20Djamila Boupacha, codirigé par Gisèle Halimi et Simone de Beauvoir qui en rédige l’introduction, est publié chez Gallimard en 1962. Cet ouvrage, de prime abord, présente bien les caractéristiques des factums ou mémoires judiciaires dont le but est, depuis le XVIIIe siècle, de médiatiser un procès et de faire connaître aux profanes le travail des professionnels de la justice (Maza, 1997 : 15). Mêlant argumentaire juridique, registres émotionnel et politique, l’ouvrage fait ainsi écho à Pour Djamila Bouhired, coécrit en 1957 par Jacques Vergès et l’écrivain et journaliste Georges Arnaud, et dont l’objectif est tout autant d’obtenir la libération de l’accusée que de publiciser la cause politique pour laquelle elle fut arrêtée. Toutefois, Gisèle Halimi, rompant avec la désindividualisation des cas prônée par les avocats du collectif FLN, y introduit une nouvelle dimension : le récit de sa relation privilégiée avec Djamila Boupacha, visible dès la description de leur première rencontre où sont évoqués les gestes échangés et les émotions ressenties. Par le biais de cette politisation de l’intimité, elle réussit à dresser un portrait psychologique de sa cliente (renforcé par le portrait de Picasso en couverture), qui, loin des images de la « poseuse de bombe », est peinte sous les traits d’une jeune femme obsédée par la perte de sa virginité et vivant dans la peur de ne plus trouver d’époux. Cette insistance sur la virginité perdue, thème sur lequel la presse a peu insisté et qui pourtant est au cœur de l’argumentaire juridique de Gisèle Halimi, se retrouve tout au long de l’ouvrage, au gré des rapports gynécologiques et psychologiques cités. Ne jouant ni sur les euphémismes ni sur les périphrases, elle y décrit le viol de manière précise et détaillée, publiant in extenso les rapports gynécologiques dont elle souligne volontairement (notamment par l’utilisation de majuscules) certains passages. Enfin, au récit du procès et au « nous » de la relation avocate-cliente se superpose le « je » autobiographique de l’avocate auteure, dont l’exemple le plus prégnant demeure les souvenirs de son enfance à Tunis marquée par les tabous et le puritanisme religieux.

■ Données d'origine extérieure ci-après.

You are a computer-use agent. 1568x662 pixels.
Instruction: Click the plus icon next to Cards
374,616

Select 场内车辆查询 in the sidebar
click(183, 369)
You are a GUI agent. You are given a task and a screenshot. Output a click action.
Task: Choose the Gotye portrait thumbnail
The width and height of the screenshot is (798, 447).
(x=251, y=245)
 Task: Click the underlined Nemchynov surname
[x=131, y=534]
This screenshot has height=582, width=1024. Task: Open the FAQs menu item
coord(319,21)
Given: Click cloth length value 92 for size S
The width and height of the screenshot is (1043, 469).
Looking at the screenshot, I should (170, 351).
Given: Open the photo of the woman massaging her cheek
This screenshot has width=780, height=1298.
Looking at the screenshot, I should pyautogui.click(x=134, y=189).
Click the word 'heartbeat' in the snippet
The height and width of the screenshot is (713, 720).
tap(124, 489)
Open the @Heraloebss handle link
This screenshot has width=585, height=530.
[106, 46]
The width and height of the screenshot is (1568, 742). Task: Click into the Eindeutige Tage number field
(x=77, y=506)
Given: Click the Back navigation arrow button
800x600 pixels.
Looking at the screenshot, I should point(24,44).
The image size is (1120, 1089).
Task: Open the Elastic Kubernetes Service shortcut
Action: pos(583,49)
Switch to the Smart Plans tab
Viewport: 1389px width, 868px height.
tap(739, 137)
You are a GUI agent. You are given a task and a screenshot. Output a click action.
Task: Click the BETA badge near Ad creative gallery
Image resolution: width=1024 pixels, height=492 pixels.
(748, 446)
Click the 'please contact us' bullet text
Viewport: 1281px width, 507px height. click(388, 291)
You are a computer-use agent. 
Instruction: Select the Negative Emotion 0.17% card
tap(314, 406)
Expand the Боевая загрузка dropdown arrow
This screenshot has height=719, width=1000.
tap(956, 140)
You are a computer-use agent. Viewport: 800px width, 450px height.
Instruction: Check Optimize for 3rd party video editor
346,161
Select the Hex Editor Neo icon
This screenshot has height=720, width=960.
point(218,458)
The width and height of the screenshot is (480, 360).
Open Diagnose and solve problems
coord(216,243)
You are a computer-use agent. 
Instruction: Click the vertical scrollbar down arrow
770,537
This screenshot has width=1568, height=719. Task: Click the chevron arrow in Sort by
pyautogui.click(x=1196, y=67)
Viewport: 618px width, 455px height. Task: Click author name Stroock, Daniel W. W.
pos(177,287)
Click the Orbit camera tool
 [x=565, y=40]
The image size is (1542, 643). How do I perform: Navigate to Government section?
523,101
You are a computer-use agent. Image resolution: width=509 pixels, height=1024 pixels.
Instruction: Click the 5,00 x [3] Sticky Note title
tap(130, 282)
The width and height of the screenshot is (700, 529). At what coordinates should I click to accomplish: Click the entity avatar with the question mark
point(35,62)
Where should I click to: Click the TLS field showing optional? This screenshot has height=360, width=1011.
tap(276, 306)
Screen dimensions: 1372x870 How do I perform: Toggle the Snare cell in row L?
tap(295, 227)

21En quelques semaines, Gisèle Halimi réussit donc à faire du sort de sa cliente une grande cause et à obtenir de réelles victoires judiciaires comme le dessaisissement du Tribunal militaire d’Alger au profit du Parquet de Caen et le transfert de Djamila en France, faits extrêmement rares pendant le conflit. Hors du prétoire, elle devient militante de la cause de sa cliente et impulse l’émergence d’une action collective dans laquelle le droit et le genre jouent comme principales ressources. Néanmoins, la généralisation du sort de la victime nécessaire à l’élargissement de la base du mouvement de solidarité entraîne progressivement une dépolitisation des questions sexuelles et une invisibilisation du viol, pourtant au cœur du travail juridique et militant des intellectuelles soutenant Djamila Boupacha.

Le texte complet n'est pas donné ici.